The committee dealt mainly with money issues. Sen. Jane Kitchel, D-Caledonia, said it wasn’t the Appropriations Committee’s job to make policy changes. The bill makes a few tweaks to what passed out of Judiciary and Finance, including adding a zero-tolerance policy for drivers of commercial vehicles found to have marijuana in their systems and specifying that employers don’t have to accommodate marijuana possession and use while at work.
Three senators voted against the bill. Senate President Pro Tempore John Campbell, D-Windsor, Sen. Alice Nitka, D-Windsor, and Sen. Robert Starr, D-Essex-Orleans, all voted no. Sen. Dick Sears, D-Bennington, and Sen. Dick McCormack, D-Windsor, both voted yes and said they support legalization. Kitchel and Sen. Diane Snelling, R- Chittenden, both voted yes in order to advance the bill.
Snelling said she would be a “definite no” on the Senate floor, but wanted to let the full Senate debate the issue to “honor the process.”
Kitchel said she had yet to made up her mind.
“It comes down to the issue of public health and public safety,” she said, adding she would make up her mind sometime before the floor vote.
Retail marijuana operations would not be running until 2018, but government agencies like the Tax Department and Department of Health would need to begin building an infrastructure to implement the bill before marijuana tax revenue would come in. Much of the discussion in the committee was about how to fund those needs before full implementation began.
“This is a form of loaning money,” Kitchel said.
Campbell called the funding “deficit spending.”
“I don’t like that concept to begin with,” he said.
The bill will go to the Senate floor later this week. Sen. Joe Benning, R-Caledonia, one of the sponsors of the bill, said he expects the bill to narrowly pass the Senate.
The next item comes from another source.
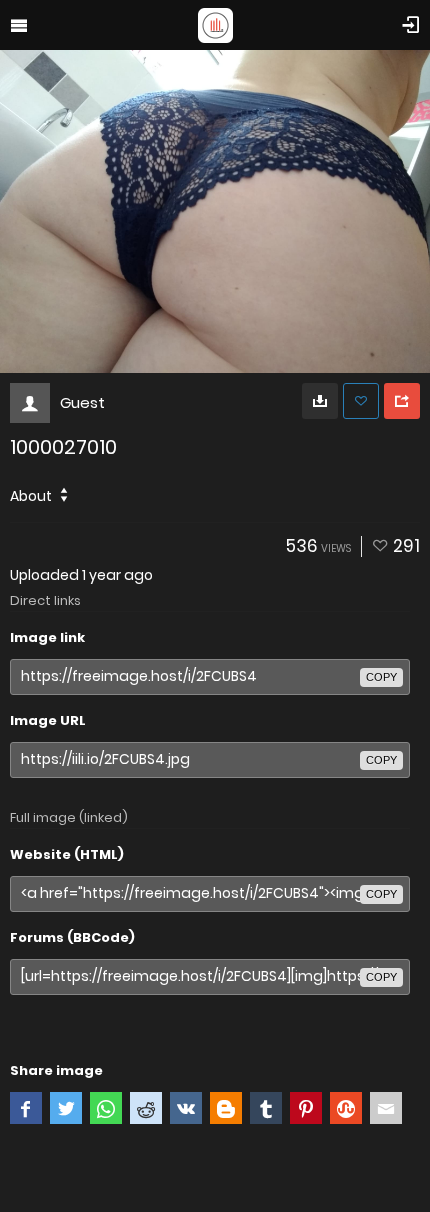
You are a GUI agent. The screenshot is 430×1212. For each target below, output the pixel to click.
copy (381, 677)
“In the end this is a cultural change, and people walk very slowly through cultural change,” Benning said on Monday. He came to the Statehouse to watch the vote.
Before the vote, Sears said he thought it was unlikely that marijuana legalization would come up again if it fails this year. He is the chairman of the Judiciary Committee, which spent the first few weeks of the session focused on drafting the bill.
“It’s a pretty heavy lift to push a bill like this through,” he said, adding that he doesn’t think a new governor would make legalization a priority if it fails.
Gov. Peter Shumlin praised the vote, calling the Senate’s process an example of a thoughtful debate. He called for legalization in his State of the State address earlier this year.
“The Senate has asked the right questions, explored the lessons learned from other states that have gone before us, and crafted a cautious, step-by-step approach that I believe will result in a smarter policy towards marijuana in Vermont.”